Segment Start: Records for this task

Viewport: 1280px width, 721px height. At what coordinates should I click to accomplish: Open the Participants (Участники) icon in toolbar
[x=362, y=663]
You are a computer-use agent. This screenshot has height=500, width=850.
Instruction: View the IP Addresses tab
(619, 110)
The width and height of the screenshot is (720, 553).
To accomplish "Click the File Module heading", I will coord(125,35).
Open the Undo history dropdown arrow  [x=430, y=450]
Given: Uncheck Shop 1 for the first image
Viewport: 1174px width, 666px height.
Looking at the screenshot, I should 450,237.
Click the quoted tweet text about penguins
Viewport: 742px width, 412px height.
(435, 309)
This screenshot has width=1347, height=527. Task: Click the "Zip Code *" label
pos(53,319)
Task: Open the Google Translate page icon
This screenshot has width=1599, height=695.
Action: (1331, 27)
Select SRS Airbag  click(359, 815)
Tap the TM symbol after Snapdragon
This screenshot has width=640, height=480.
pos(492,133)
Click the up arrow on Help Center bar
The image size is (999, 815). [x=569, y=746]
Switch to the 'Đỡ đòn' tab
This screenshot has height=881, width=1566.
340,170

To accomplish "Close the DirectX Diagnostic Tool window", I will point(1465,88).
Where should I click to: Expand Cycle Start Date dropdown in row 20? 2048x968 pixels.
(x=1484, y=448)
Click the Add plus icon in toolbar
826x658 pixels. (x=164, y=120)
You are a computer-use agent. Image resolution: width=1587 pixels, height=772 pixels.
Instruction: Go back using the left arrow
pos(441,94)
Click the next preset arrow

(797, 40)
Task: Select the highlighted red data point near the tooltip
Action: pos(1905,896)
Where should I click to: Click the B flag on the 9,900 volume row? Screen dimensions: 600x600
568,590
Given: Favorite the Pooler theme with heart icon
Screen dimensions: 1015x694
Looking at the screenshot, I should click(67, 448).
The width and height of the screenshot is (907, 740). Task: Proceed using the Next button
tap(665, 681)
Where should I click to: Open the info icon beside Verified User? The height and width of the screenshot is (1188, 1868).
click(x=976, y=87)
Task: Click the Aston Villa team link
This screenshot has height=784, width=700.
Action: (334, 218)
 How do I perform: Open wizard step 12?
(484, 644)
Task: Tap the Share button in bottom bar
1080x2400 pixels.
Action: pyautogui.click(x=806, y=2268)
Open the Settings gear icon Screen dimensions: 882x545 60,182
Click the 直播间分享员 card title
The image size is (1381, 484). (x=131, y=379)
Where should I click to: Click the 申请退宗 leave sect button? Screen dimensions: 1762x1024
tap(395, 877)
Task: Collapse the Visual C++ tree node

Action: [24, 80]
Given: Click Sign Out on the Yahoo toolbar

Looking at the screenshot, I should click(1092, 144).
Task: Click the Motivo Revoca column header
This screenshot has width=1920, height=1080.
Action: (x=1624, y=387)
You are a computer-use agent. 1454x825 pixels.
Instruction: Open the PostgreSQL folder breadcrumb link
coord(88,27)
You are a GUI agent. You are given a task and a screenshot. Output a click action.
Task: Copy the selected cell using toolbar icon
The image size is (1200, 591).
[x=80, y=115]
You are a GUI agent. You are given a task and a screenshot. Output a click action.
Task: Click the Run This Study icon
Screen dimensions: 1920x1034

Segment End: Records for this task

__Your task__.
Which of the lines above carry the string "agent"? Pick them out and copy them.

__Written response__.
You are a computer-use agent. This screenshot has height=500, width=850.
You are a computer-use agent. Image resolution: width=1587 pixels, height=772 pixels.
You are a computer-use agent. 1454x825 pixels.
You are a GUI agent. You are given a task and a screenshot. Output a click action.
You are a GUI agent. You are given a task and a screenshot. Output a click action.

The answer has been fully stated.